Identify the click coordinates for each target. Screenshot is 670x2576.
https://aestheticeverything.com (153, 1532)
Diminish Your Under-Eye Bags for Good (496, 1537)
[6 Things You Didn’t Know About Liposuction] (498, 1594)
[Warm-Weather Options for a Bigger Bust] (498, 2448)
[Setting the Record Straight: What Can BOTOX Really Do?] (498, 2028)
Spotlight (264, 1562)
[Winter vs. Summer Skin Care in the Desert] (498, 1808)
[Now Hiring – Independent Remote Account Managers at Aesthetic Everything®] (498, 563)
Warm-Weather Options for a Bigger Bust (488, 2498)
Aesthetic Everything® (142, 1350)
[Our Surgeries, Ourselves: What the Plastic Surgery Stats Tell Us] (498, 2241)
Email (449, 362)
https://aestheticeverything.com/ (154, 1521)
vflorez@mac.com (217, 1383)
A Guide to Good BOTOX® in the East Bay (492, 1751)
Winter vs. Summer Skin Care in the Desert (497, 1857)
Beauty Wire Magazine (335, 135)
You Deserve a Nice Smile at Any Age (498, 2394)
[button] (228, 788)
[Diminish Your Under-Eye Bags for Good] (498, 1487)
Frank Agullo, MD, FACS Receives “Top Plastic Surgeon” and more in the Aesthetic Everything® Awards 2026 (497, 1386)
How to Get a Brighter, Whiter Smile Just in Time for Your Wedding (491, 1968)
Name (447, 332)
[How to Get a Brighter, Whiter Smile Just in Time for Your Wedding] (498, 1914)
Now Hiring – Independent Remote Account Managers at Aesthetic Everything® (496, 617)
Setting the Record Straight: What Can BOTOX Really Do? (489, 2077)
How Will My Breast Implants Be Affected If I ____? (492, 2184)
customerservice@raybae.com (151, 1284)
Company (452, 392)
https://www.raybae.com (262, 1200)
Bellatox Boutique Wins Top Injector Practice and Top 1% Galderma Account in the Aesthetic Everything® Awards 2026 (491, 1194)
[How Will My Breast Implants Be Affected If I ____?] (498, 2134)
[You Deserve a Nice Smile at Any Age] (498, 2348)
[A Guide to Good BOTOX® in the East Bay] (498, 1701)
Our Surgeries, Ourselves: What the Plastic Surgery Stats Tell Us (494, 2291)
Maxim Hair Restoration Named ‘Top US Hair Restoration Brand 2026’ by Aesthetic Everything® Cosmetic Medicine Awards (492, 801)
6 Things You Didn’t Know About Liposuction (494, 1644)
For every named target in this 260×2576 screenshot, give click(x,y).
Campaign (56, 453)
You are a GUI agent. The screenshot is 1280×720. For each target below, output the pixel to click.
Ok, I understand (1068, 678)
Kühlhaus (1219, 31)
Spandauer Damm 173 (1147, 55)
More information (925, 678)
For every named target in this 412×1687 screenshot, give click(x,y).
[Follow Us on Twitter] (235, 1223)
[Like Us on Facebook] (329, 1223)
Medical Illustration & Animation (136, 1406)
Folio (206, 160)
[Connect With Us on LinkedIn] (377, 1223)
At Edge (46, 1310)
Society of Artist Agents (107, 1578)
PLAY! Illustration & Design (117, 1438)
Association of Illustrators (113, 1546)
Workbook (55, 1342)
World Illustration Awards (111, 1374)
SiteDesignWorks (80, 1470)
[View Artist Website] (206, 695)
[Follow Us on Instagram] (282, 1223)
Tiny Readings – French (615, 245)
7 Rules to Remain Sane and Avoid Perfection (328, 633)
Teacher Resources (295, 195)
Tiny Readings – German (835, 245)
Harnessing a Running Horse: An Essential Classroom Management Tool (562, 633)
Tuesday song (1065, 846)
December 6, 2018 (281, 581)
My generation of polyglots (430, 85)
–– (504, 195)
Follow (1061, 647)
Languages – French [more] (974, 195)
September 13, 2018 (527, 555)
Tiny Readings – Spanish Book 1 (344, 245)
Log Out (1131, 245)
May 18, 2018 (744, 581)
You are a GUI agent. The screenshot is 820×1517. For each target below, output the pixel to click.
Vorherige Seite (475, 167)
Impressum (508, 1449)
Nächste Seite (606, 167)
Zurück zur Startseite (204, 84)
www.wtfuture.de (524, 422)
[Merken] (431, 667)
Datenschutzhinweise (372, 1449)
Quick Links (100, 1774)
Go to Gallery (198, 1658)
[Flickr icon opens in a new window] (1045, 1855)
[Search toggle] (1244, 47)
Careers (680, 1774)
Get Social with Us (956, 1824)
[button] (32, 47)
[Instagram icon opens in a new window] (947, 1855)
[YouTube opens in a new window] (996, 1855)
# # # # #
→ ASSIGNMENT
All of the data, start to finish: please output it exactly.

→ RESPONSE TO THE TASK
Identify the click coordinates for each target. Screenshot is 670x2576.
https://aestheticeverything.com (153, 1532)
Diminish Your Under-Eye Bags for Good (496, 1537)
[6 Things You Didn’t Know About Liposuction] (498, 1594)
[Warm-Weather Options for a Bigger Bust] (498, 2448)
[Setting the Record Straight: What Can BOTOX Really Do?] (498, 2028)
Spotlight (264, 1562)
[Winter vs. Summer Skin Care in the Desert] (498, 1808)
[Now Hiring – Independent Remote Account Managers at Aesthetic Everything®] (498, 563)
Warm-Weather Options for a Bigger Bust (488, 2498)
Aesthetic Everything® (142, 1350)
[Our Surgeries, Ourselves: What the Plastic Surgery Stats Tell Us] (498, 2241)
Email (449, 362)
https://aestheticeverything.com/ (154, 1521)
vflorez@mac.com (217, 1383)
A Guide to Good BOTOX® in the East Bay (492, 1751)
Winter vs. Summer Skin Care in the Desert (497, 1857)
Beauty Wire Magazine (335, 135)
You Deserve a Nice Smile at Any Age (498, 2394)
[button] (228, 788)
[Diminish Your Under-Eye Bags for Good] (498, 1487)
Frank Agullo, MD, FACS Receives “Top Plastic Surgeon” and more in the Aesthetic Everything® Awards 2026 (497, 1386)
How to Get a Brighter, Whiter Smile Just in Time for Your Wedding (491, 1968)
Name (447, 332)
[How to Get a Brighter, Whiter Smile Just in Time for Your Wedding] (498, 1914)
Now Hiring – Independent Remote Account Managers at Aesthetic Everything® (496, 617)
Setting the Record Straight: What Can BOTOX Really Do? (489, 2077)
How Will My Breast Implants Be Affected If I ____? (492, 2184)
customerservice@raybae.com (151, 1284)
Company (452, 392)
https://www.raybae.com (262, 1200)
Bellatox Boutique Wins Top Injector Practice and Top 1% Galderma Account in the Aesthetic Everything® Awards 2026 (491, 1194)
[How Will My Breast Implants Be Affected If I ____?] (498, 2134)
[You Deserve a Nice Smile at Any Age] (498, 2348)
[A Guide to Good BOTOX® in the East Bay] (498, 1701)
Our Surgeries, Ourselves: What the Plastic Surgery Stats Tell Us (494, 2291)
Maxim Hair Restoration Named ‘Top US Hair Restoration Brand 2026’ by Aesthetic Everything® Cosmetic Medicine Awards (492, 801)
6 Things You Didn’t Know About Liposuction (494, 1644)
For every named target in this 260×2576 screenshot, give click(x,y).
Campaign (56, 453)
You are a GUI agent. The screenshot is 1280×720. For each target below, output the pixel to click.
Ok, I understand (1068, 678)
Kühlhaus (1219, 31)
Spandauer Damm 173 (1147, 55)
More information (925, 678)
For every named target in this 412×1687 screenshot, give click(x,y).
[Follow Us on Twitter] (235, 1223)
[Like Us on Facebook] (329, 1223)
Medical Illustration & Animation (136, 1406)
Folio (206, 160)
[Connect With Us on LinkedIn] (377, 1223)
At Edge (46, 1310)
Society of Artist Agents (107, 1578)
PLAY! Illustration & Design (117, 1438)
Association of Illustrators (113, 1546)
Workbook (55, 1342)
World Illustration Awards (111, 1374)
SiteDesignWorks (80, 1470)
[View Artist Website] (206, 695)
[Follow Us on Instagram] (282, 1223)
Tiny Readings – French (615, 245)
7 Rules to Remain Sane and Avoid Perfection (328, 633)
Teacher Resources (295, 195)
Tiny Readings – German (835, 245)
Harnessing a Running Horse: An Essential Classroom Management Tool (562, 633)
Tuesday song (1065, 846)
December 6, 2018 (281, 581)
My generation of polyglots (430, 85)
–– (504, 195)
Follow (1061, 647)
Languages – French [more] (974, 195)
September 13, 2018 (527, 555)
Tiny Readings – Spanish Book 1 (344, 245)
Log Out (1131, 245)
May 18, 2018 (744, 581)
You are a GUI agent. The screenshot is 820×1517. For each target below, output the pixel to click.
Vorherige Seite (475, 167)
Impressum (508, 1449)
Nächste Seite (606, 167)
Zurück zur Startseite (204, 84)
www.wtfuture.de (524, 422)
[Merken] (431, 667)
Datenschutzhinweise (372, 1449)
Quick Links (100, 1774)
Go to Gallery (198, 1658)
[Flickr icon opens in a new window] (1045, 1855)
[Search toggle] (1244, 47)
Careers (680, 1774)
Get Social with Us (956, 1824)
[button] (32, 47)
[Instagram icon opens in a new window] (947, 1855)
[YouTube opens in a new window] (996, 1855)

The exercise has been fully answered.